Closed dbasilio closed 1 year ago
We should analyse these timestamps above to work out if this timeout should be reduced. I'm not sure if that 60s is a timeout for the full file transfer or a timeout failing to connect, for no data received, etc.
Then we should check if we can retry such failures at least once.

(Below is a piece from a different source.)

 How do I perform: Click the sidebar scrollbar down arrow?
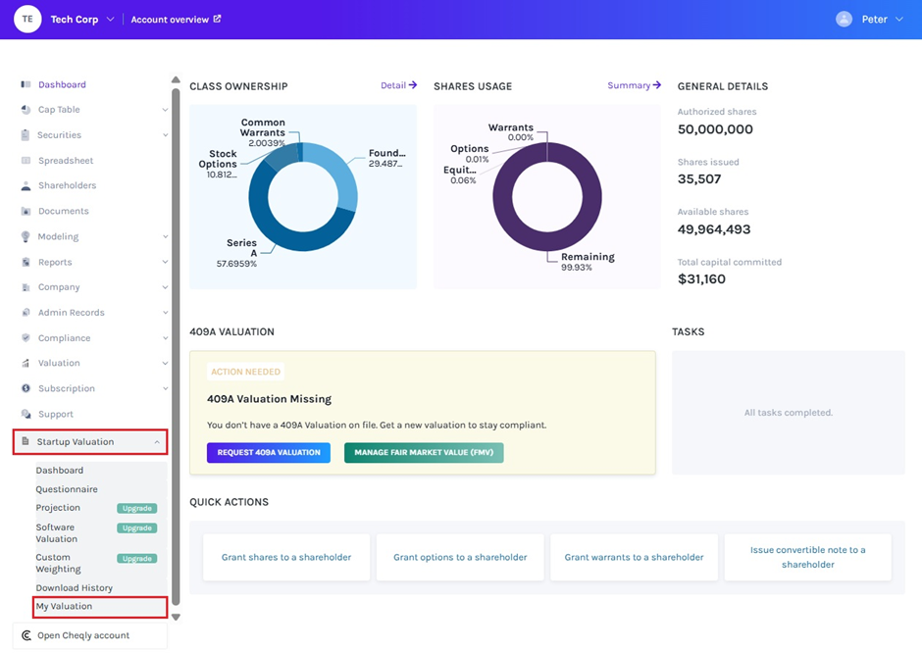tap(176, 617)
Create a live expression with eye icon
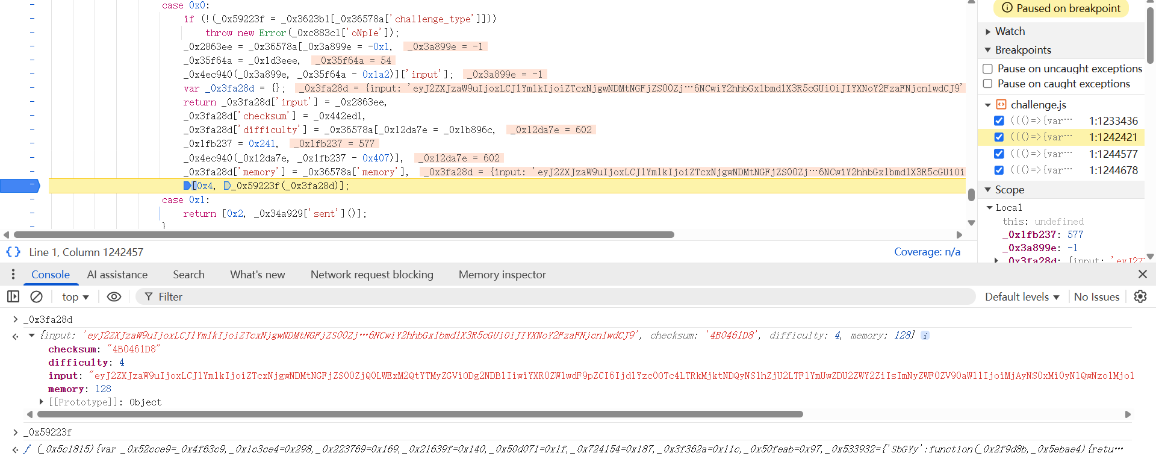This screenshot has height=456, width=1156. point(114,296)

We've a similar issue on our helm charts repo
WARN: Host error
{
"hostType": "github-releases",
"packageName": "norwoodj/helm-docs",
"err": {
"name": "TimeoutError",
"code": "ETIMEDOUT",
"timings": {
"start": 1661933000729,
"socket": 1661933000945,
"lookup": 1661933108895,
"error": 1661933108935,
"phases": {
"wait": 216,
"dns": 107950,
"total": 108206
}
},
"event": "request",
"message": "Timeout awaiting 'request' for 60000ms",
"stack": "RequestError: Timeout awaiting 'request' for 60000ms\n at ClientRequest.<anonymous> (/home/ubuntu/renovateapp/node_modules/got/dist/source/core/index.js:970:65)\n at Object.onceWrapper (events.js:520:26)\n at ClientRequest.emit (events.js:412:35)\n at ClientRequest.emit (domain.js:475:12)\n at ClientRequest.origin.emit (/home/ubuntu/renovateapp/node_modules/@szmarczak/http-timer/dist/source/index.js:43:20)\n at TLSSocket.socketErrorListener (_http_client.js:475:9)\n at TLSSocket.emit (events.js:400:28)\n at TLSSocket.emit (domain.js:475:12)\n at emitErrorNT (internal/streams/destroy.js:106:8)\n at emitErrorCloseNT (internal/streams/destroy.js:74:3)\n at processTicksAndRejections (internal/process/task_queues.js:82:21)\n at Timeout.timeoutHandler [as _onTimeout] (/home/ubuntu/renovateapp/node_modules/got/dist/source/core/utils/timed-out.js:36:25)\n at listOnTimeout (internal/timers.js:559:11)\n at processTimers (internal/timers.js:500:7)",
"options": {
"headers": {
"user-agent": "Renovate Bot (GitHub App 2740)",
"accept": "application/vnd.github.machine-man-preview+json",
"authorization": "***********",
"content-type": "application/json",
"content-length": "621",
"accept-encoding": "gzip, deflate, br"
},
"url": "https://api.github.com/graphql",
"hostType": "github-releases",
"username": "",
"password": "",
"method": "POST",
"http2": false
}
}
}
created a fork at https://github.com/renovate-reproductions/17483-helm-charts-timeout
@viceice We've tried a timeout of 120s, and a concurrency limit of 2 individually with no change. Going to try both together
Both settings together don't seem to help, we're still getting the external-host-error more often than note. Anecdotally, it does seem to fail on "later" packages alphabetically
{
"hostType": "npm",
"matchHost": "https://registry.npmjs.org/",
"timeout": 120000,
"concurrentRequestLimit": 2
}
I'm going to use this issue as a general performance tuning issue. It seems some of the issues are environmental/app-related, because we can't replicate them when running locally yet they occur consistently in the hosted app. This may be because of:
Some useful links:
This tried so far:
RES_OPTIONS: 'ndots:3 retrans:1000 retry:3 rotate'
Since it's been running for a few days now with
{
"hostType": "npm",
"matchHost": "https://registry.npmjs.org/",
"timeout": 120000,
"concurrentRequestLimit": 2
}
I've noticed that it started hitting a timeout more than the external host error. We are still getting the occasional success but most often it fails.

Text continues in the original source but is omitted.